Wilmington, DE - John H. Tyson, chairman of Tyson Foods Inc., testified Thursday he had a “gut” feeling that he was being lied to by potential partner IBP Inc. days before the giant chicken processor won the hand of the meatpacker.

“I had concerns,” Tyson, 47, said in his second day on the stand in a two-week trial in Delaware Chancery Court.

But, under questioning from the judge, Vice Chancellor Leo E. Strine Jr., Tyson admitted that he didn't ask for IBP's weekly profit and loss statements during the due diligence process before the merger agreement was signed.

“I didn't think they'd give them to us because we didn't have a signed agreement,” Tyson said.

Nor did Springdale, Ark.-based Tyson review public financial documents that showed the meatpacker was unlikely to meet fourth quarter projections, in spite of the fact that Tyson Foods had completed more than 25 acquisitions and developed a due diligence check list.

Dakota Dunes, S.D.-based IBP, the world's largest producer of fresh beef and pork, wants to force Tyson to honor its $4.7 billion merger agreement.

Tyson walked away from the deal in March saying it was fraudulently induced to enter the transaction. IBP says the chicken processor has a case of buyer's remorse.

Despite feelings in December that he was being misled, Tyson said the company sweetened the offer to $30 per share from $28.50 at the end of December after IBP received a higher offer from Smithfield Foods Inc.

Tyson said the company's earlier bid of $27 was “getting to the end of our rope of how much we could afford to pay for IBP.”

The $30 bid “was the last straw on the scale. It more than stretched the balance of the scale,” Tyson said. Tyson said he pursued the deal because the combined companies could compete better in a consolidating food service industry.

Indeed, Tyson said he had been running numbers of a possible IBP-Tyson combination six months to a year before financier George Gillette approached him about acting as a white knight to IBP.
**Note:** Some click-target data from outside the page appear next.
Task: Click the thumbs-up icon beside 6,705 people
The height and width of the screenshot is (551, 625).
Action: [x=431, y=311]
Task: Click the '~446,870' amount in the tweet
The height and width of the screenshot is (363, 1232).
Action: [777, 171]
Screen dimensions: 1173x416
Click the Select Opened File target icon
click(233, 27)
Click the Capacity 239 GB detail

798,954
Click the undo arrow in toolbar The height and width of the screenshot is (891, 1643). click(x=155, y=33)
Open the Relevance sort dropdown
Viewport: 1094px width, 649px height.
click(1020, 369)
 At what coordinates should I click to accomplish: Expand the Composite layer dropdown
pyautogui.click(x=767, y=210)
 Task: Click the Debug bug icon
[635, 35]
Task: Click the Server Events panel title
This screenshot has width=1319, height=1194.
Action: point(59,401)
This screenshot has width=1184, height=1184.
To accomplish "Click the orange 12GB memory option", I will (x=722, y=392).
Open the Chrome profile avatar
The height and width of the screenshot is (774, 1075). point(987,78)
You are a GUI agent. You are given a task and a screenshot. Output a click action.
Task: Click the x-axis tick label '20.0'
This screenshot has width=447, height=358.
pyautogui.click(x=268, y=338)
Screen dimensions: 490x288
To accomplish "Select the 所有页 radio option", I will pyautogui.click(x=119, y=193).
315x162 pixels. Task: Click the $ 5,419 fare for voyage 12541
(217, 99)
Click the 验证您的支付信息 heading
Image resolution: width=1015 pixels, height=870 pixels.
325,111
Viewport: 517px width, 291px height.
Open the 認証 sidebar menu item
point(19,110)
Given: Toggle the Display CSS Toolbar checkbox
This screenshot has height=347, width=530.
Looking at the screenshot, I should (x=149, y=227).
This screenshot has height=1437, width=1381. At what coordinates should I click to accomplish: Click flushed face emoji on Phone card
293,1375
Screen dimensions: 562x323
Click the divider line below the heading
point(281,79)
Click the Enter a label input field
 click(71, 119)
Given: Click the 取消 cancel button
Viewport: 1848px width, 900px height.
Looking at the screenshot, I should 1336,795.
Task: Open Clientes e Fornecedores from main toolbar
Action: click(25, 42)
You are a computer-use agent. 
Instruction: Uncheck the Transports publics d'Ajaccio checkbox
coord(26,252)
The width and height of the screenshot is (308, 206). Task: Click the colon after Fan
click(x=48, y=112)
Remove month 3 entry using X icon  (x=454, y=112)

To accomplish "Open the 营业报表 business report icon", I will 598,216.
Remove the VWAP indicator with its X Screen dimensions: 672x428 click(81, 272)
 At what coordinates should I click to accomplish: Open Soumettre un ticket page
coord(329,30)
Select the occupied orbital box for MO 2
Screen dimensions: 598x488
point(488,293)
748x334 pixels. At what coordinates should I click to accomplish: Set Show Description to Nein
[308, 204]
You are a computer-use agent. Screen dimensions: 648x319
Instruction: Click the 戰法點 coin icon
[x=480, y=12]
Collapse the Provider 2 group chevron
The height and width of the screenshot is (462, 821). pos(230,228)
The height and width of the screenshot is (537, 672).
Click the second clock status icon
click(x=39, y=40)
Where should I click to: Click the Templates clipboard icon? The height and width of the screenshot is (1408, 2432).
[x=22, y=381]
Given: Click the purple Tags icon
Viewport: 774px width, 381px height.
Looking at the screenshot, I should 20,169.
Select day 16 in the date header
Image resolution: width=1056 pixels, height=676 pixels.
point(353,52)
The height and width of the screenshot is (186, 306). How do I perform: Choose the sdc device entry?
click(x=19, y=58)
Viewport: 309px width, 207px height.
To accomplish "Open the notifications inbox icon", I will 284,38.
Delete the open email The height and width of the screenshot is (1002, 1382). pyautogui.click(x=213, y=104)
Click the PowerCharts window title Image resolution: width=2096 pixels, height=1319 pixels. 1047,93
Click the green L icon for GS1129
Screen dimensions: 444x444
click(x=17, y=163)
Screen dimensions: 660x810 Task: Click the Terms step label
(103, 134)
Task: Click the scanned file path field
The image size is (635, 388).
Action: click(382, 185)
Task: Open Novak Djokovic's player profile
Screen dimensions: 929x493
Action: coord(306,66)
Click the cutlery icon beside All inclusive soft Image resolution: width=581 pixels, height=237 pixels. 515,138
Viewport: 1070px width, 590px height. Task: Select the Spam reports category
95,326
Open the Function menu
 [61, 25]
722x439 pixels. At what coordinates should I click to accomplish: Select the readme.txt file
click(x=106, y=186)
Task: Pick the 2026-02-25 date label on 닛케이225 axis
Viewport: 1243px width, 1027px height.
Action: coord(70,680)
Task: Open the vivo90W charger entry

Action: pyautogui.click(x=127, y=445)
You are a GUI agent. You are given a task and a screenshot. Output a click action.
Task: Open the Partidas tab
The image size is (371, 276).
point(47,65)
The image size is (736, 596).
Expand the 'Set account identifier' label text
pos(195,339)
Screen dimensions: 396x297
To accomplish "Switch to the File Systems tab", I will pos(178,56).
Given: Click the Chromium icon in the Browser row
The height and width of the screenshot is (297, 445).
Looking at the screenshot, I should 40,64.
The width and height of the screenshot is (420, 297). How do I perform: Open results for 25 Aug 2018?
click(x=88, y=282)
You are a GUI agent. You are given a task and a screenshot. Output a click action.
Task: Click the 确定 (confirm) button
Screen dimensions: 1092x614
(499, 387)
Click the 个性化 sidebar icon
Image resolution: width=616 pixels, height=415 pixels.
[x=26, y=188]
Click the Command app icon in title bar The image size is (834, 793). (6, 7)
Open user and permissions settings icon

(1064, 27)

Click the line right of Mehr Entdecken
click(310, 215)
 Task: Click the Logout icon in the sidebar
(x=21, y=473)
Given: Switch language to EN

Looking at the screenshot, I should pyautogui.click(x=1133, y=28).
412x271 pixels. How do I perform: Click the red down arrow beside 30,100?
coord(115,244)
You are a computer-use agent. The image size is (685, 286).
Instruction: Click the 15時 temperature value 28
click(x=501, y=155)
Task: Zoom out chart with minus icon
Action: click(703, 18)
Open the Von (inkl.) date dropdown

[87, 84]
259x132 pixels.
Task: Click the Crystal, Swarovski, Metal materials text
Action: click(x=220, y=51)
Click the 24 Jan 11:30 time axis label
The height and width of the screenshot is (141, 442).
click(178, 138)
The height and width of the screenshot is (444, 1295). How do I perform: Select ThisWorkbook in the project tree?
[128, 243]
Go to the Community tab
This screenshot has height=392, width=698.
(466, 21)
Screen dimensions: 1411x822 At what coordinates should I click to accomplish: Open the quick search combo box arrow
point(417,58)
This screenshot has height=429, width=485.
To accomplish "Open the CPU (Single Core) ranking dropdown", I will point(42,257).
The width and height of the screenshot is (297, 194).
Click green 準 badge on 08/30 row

In response to questions from Strine, Tyson said he was unaware that the merger contract did not put a floor on the possible liabilities at IBP's troubled appetizer and canape subsidiary, DFG Foods of Chicago.

An internal investigation by IBP in the fall had uncovered evidence of bogus invoices, overstated inventories and non-collectible items listed as receivables. Problems at DFG led to an accounting probe by the Securities and Exchange Commission. Tyson cited the SEC's probe when it canceled the transaction.

Tyson testified that he was warned by a member of IBP's special committee to ask about DGF in December meetings with IBP management.

Strine asked Tyson why he didn't “put a box around the (DFG) problem” when considering the merger. The judge went on to ask Tyson if he knew that anything said orally by IBP chairman Robert L. Peterson or president Richard L. Bond during due diligence meetings could not be relied on. Such information had to be set down a written binding contract, he said.

When Tyson replied he did not know about the schedules to the contract, Strine said: “Is that a source of some chagrin?”